Finiş ise maddi ve duygusal hayallerle yaşanır ve sonlanır.
Açayım
Birinci dönemde kendine ait bir odası olma, beğendiği giysilere sahip olma ve benzer hayaller
İkinci dönem hayalleri ise mutluluk paralelinde şekillenir.
Kendisine uygun bir eş, değerli dostlar, amaçladığı yaşam biçimine uygun olarak yapmayı öngördüğü her türlü aktivite.
Üçüncü dönem ise insanların güvence duygularının ön plana çıktığı bir sürecin başlangıcıdır.
Ev almak, düzgün ve yüksek getirili Hayat ve Sağlık Poliçeleri edinmek , emekli olmalarına imkan verecek sigortalı bir iş bulup çalışmak.
Son dönem ise benim de şimdi tam da içinde olduğum bu günlerdir.
Hayallerin her türlüsünün yaşandığı bir süreçtir bu.
Tam da ortaya karışık bir ızgara durumu yani.
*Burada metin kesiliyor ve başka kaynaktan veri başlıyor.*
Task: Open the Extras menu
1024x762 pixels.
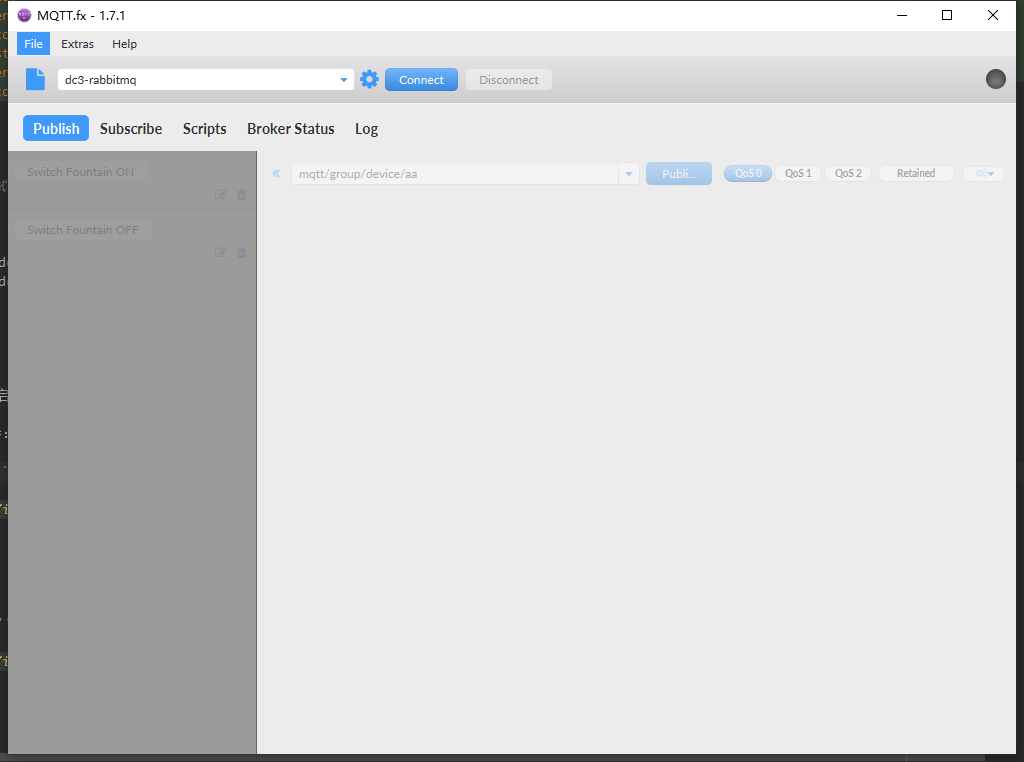Action: point(77,44)
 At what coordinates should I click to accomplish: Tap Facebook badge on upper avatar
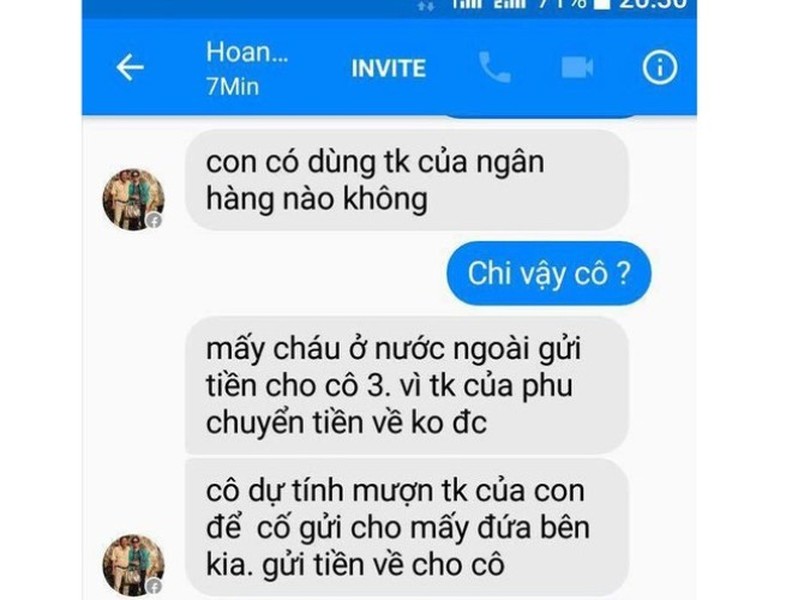(x=155, y=221)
Daha önceki dönemlerde hayata geçiremediğiniz her türlü hayaller
Tabii ne derseniz deyin odağında çocuk ve torunlarınız vardır.
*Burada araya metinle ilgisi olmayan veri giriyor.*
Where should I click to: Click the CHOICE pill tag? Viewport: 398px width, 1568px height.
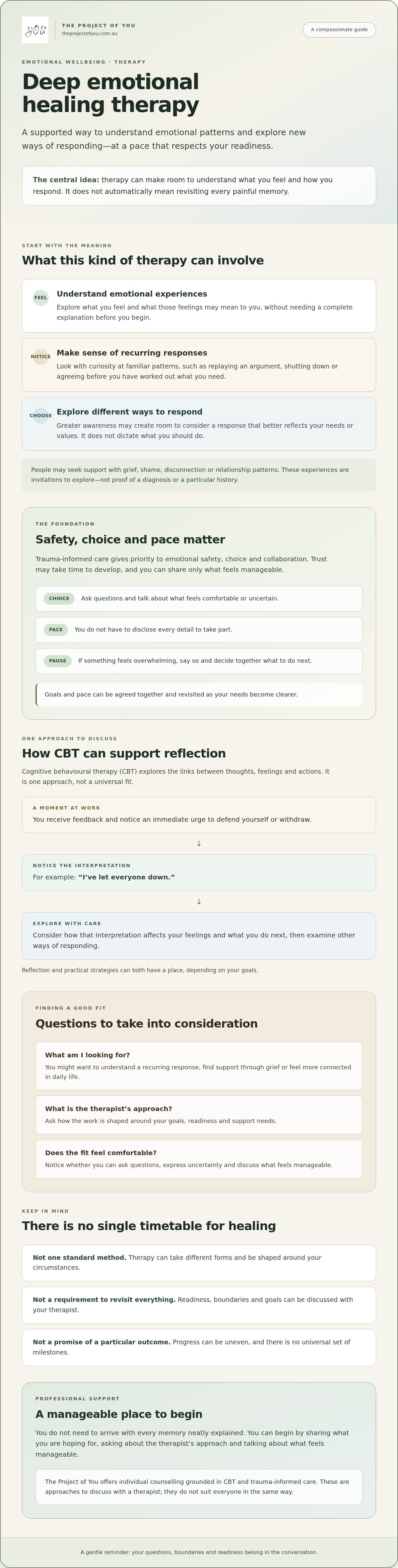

Hepsi ile beraber yaşayacağınız villa veya villalar
Ancak çok basit hayaller de ağırlıkta olur
Kendimden örnek vereyim
Kadıköy Altıyoldaki boğanın üstüne oturup insanları izlemek.
Deniz kenarında taş sektirmek
Bahçeli bir mekanda iki kadeh rakı içmek ve hiç tanımadığınız insanlarla birlikte kadeh kaldırmak.
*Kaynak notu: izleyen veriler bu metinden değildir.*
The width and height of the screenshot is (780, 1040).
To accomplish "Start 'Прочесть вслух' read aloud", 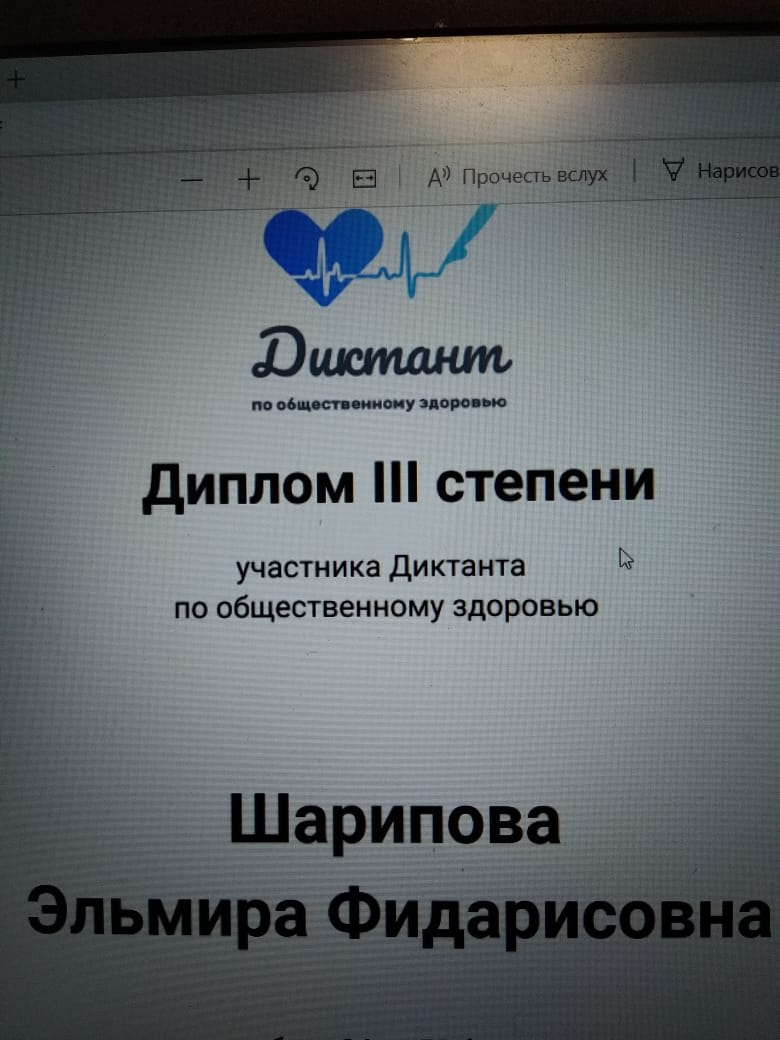I will pyautogui.click(x=518, y=175).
Bir dost eli tutarak bastonsuz kısa yürüyüşler yapabilmek.
Daha neler neler
Bunlar da hayal mi diyenler olabilir
Yüz yaşına gelmişsin neden hala hayal kuruyorsun diye konuşanlar da çıkabilir.
Buna benim yerine Mark Twain cevap versin.
” Hayallerinizi yitirdiğiniz an hayatınız sona erdi demektir.”